Smith Micro intends to use the net proceeds of this offer to fund a portion of the purchase price payable to Avast plc (“Avast”) for its acquisition of the Avast Family Mobile Mobile Software business and for general corporate purposes.

B. Riley Securities and Roth Capital Partners acted as joint book-running managers for the offering, with Lake Street Capital Markets and The Benchmark Company acting as co-managers. The Special Equities Group (SEG), a division of Bradley Woods & Company, acted as financial advisor. Buchanan Ingersoll & Rooney PC acted as legal advisor to the company and Sheppard, Mullin, Richter & Hampton LLP acted as legal advisor to the underwriters.

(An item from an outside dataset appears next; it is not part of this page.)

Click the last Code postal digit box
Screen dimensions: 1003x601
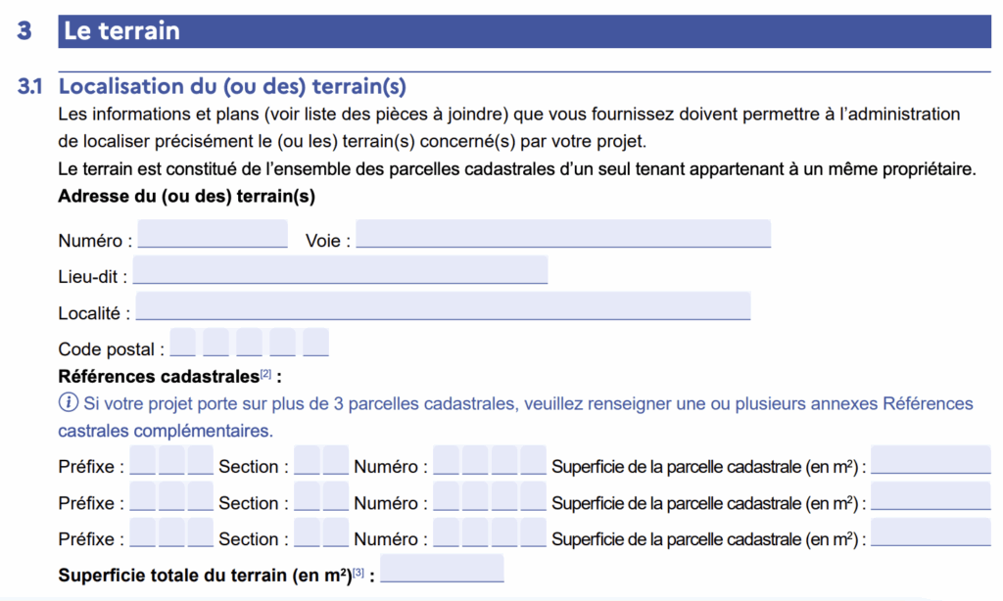click(316, 342)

A shelf registration statement on Form S-3, File Number 333-238053 relating to the public offering of the common shares described above was filed with the Securities and Exchange Commission (“SEC”) and declared effective May 13th. 2020. A final prospectus supplement describing the terms of the offering and the related base prospectus has been filed with the SEC and is available free of charge on the SEC’s website at www.sec.gov. Copies of the final prospectus supplement and the accompanying prospectus accompanying the offering can be obtained from B. Riley Securities, Attention: Prospectus Department, 1300 17th St. North, Ste. 1300, Arlington, VA 22209, or by email atspectus@brileyfin.com or by phone at (703) 312-9580.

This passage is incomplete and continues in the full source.